Bayesian optimisation is used for optimising black-box functions whose evaluations are usually expensive. Beyond vanilla optimisation techniques, Dragonfly provides an array of tools to scale up Bayesian optimisation to expensive large scale problems. These include features/functionality that are especially suited for high dimensional optimisation (optimising for a large number of variables), parallel evaluations in synchronous or asynchronous settings (conducting multiple evaluations in parallel), multi-fidelity optimisation (using cheap approximations to speed up the optimisation process), and multi-objective optimisation (optimising multiple functions simultaneously).
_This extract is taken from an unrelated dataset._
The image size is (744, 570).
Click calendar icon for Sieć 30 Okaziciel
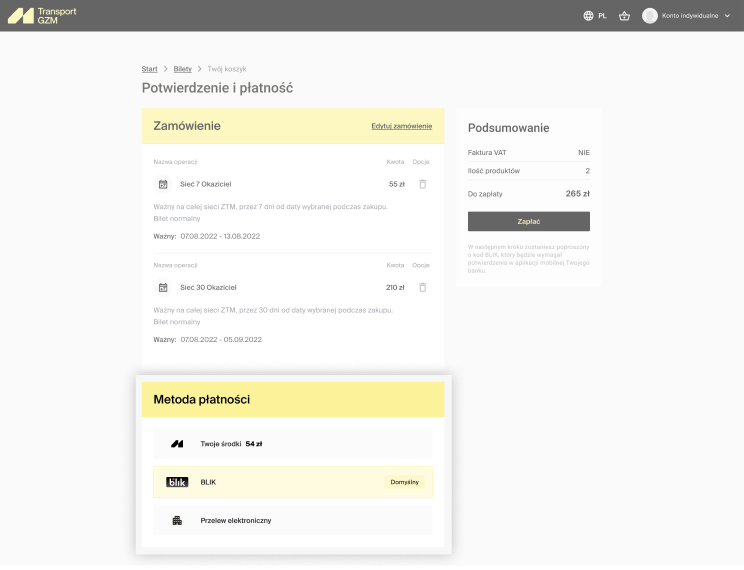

Dragonfly is compatible with python2 and python3 and has been tested on Linux, macOS, and Windows platforms.

 

Installation

Set up: We recommend installation via pip. In most Linux environments, it can be installed via the commands below, depending on the version.

$ sudo apt-get install python-pip    # for Python2
$ sudo apt-get install python3-pip   # for Python3
$ pip install --upgrade pip

Alternatively, if you prefer to work in a Python virtual environment, pip is automatically available. If so, you need to install the appropriate version in your system. In most Linux environments, this can be done via sudo apt-get install virtualenv if you are using Python2, or sudo apt-get install python3-venv if you are using Python3. You can also follow the instructions here, here, here, here, or here for Linux, macOS and Windows environments.

The next step is recommended but not required to get started with Dragonfly. Dragonfly uses some Fortran dependencies which require a NumPy compatible Fortran compiler (e.g. gnu95, pg, pathf95) and the python-dev package. In most Linux environments, they can be installed via sudo apt-get install python-dev gfortran if you are using Python2, or sudo apt-get install python3-dev gfortran if you are using Python3. These packages may already be pre-installed in your system. If you are unable to install these packages, then you can still use Dragonfly, but it might be slightly slower.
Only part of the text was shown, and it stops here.